** Exercise data follows **
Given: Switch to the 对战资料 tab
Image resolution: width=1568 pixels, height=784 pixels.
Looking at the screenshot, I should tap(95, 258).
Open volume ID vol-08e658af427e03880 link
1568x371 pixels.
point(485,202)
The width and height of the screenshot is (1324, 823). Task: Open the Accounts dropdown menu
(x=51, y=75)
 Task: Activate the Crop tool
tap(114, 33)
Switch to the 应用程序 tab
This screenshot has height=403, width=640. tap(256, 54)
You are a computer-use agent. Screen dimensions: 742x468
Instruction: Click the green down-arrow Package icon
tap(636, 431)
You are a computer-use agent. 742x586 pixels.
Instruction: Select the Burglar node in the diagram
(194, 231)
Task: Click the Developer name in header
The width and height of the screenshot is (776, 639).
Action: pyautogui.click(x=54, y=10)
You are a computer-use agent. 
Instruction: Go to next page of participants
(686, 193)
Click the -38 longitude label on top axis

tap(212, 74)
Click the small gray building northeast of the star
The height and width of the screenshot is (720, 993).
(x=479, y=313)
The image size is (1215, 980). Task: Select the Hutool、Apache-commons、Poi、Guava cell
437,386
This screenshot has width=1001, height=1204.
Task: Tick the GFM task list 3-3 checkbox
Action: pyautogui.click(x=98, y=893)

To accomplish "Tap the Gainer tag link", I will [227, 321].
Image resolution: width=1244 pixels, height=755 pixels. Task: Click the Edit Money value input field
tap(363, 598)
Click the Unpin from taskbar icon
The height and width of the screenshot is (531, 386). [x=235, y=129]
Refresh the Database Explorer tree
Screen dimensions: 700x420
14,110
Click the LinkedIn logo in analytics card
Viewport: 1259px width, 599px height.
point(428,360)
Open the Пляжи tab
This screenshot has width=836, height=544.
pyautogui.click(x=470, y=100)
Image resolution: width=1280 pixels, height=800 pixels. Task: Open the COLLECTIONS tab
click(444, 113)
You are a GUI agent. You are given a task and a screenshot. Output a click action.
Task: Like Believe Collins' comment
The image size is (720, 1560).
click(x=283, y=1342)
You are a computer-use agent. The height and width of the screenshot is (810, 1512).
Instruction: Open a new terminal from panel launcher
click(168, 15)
** End of Exercise data **
◆ Exercise ◆
Scan the data above, find each line with "agent", and copy it.

◆ Response area ◆
You are a computer-use agent. Screen dimensions: 742x468
You are a computer-use agent. 742x586 pixels.
You are a computer-use agent. 
You are a GUI agent. You are given a task and a screenshot. Output a click action.
You are a computer-use agent. The height and width of the screenshot is (810, 1512).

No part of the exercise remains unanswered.